[Entries on target coordinates]
================================
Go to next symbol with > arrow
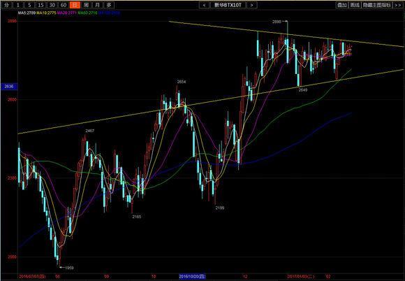The width and height of the screenshot is (405, 281). 252,5
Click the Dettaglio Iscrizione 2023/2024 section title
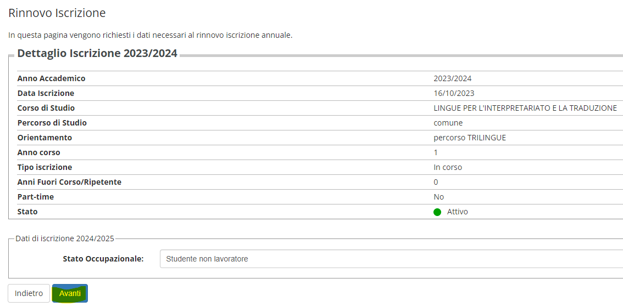This screenshot has width=623, height=307. [x=97, y=53]
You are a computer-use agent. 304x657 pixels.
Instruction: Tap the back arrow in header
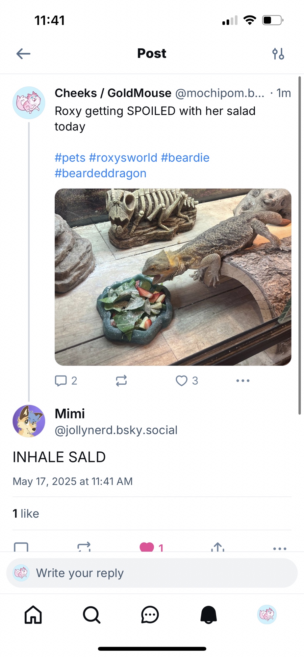pyautogui.click(x=23, y=54)
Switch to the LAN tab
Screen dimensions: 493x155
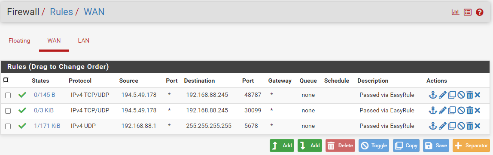pyautogui.click(x=84, y=40)
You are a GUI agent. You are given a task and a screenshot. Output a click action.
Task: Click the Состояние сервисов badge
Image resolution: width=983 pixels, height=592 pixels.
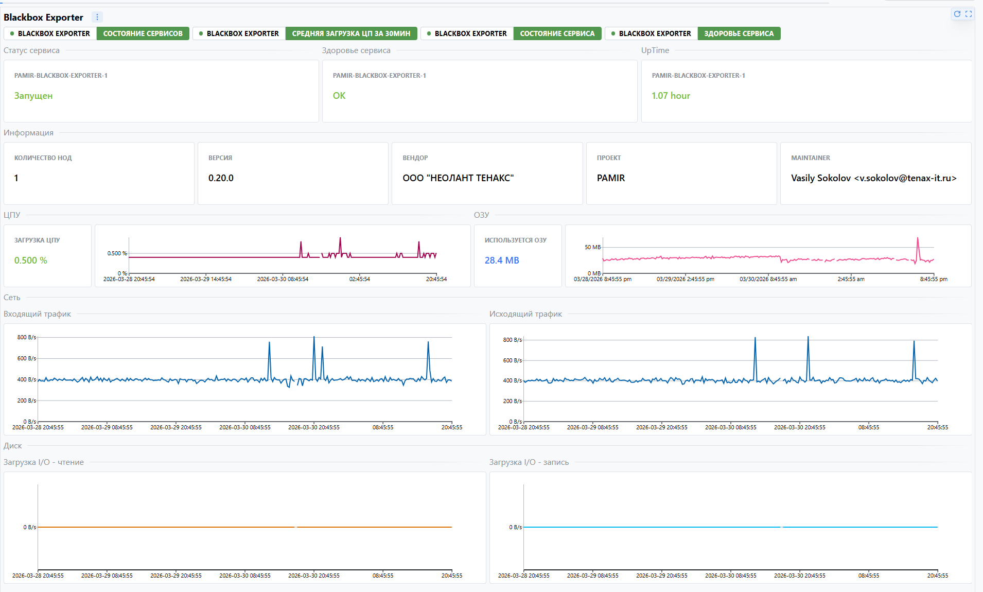(x=143, y=33)
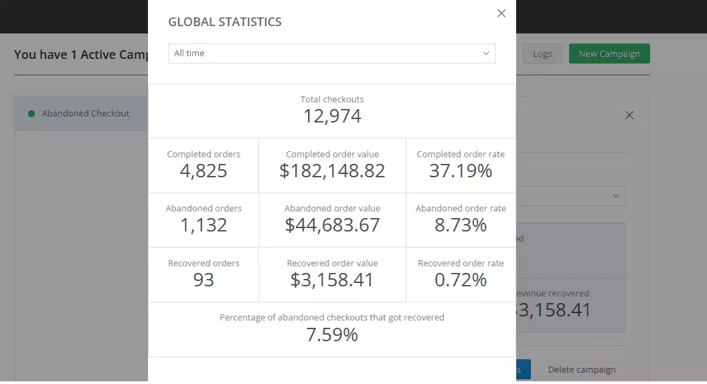The height and width of the screenshot is (384, 707).
Task: Click the Completed order value $182,148.82
Action: point(332,171)
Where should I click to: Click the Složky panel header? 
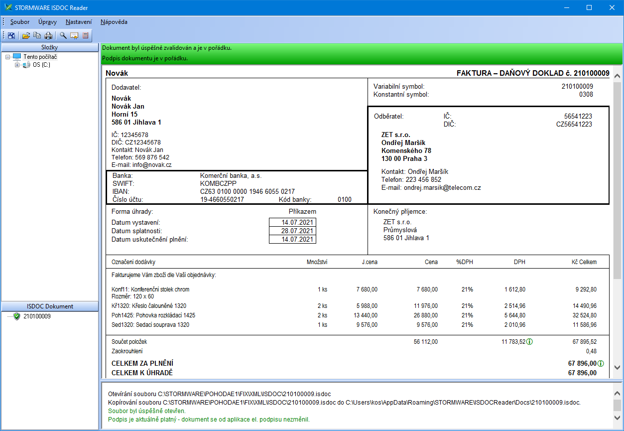click(x=50, y=47)
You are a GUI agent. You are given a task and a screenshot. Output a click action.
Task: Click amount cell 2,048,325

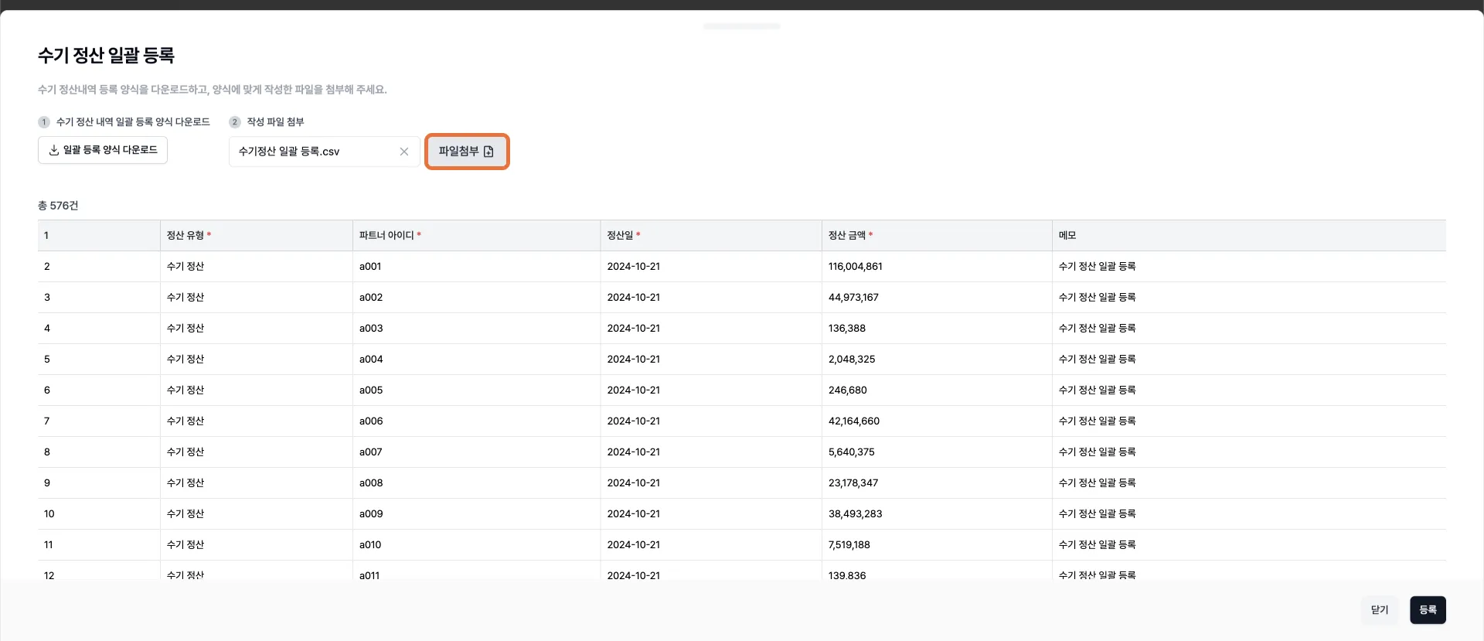[852, 360]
================================
--- Exercise directions ---
Copy all of the lines above word for word, leaving out the pictures.

--- Full response ---
Go to next symbol with > arrow
The width and height of the screenshot is (405, 281). 252,5
Click the Dettaglio Iscrizione 2023/2024 section title
This screenshot has width=623, height=307. [x=97, y=53]
You are a computer-use agent. 304x657 pixels.
Instruction: Tap the back arrow in header
pyautogui.click(x=23, y=54)
Switch to the LAN tab
Screen dimensions: 493x155
pyautogui.click(x=84, y=40)
You are a GUI agent. You are given a task and a screenshot. Output a click action.
Task: Click the Состояние сервисов badge
Image resolution: width=983 pixels, height=592 pixels.
(x=143, y=33)
The height and width of the screenshot is (384, 707).
Task: Click the Completed order value $182,148.82
Action: point(332,171)
Where should I click to: Click the Složky panel header? 
click(x=50, y=47)
You are a GUI agent. You are given a task and a screenshot. Output a click action.
Task: Click amount cell 2,048,325

[852, 360]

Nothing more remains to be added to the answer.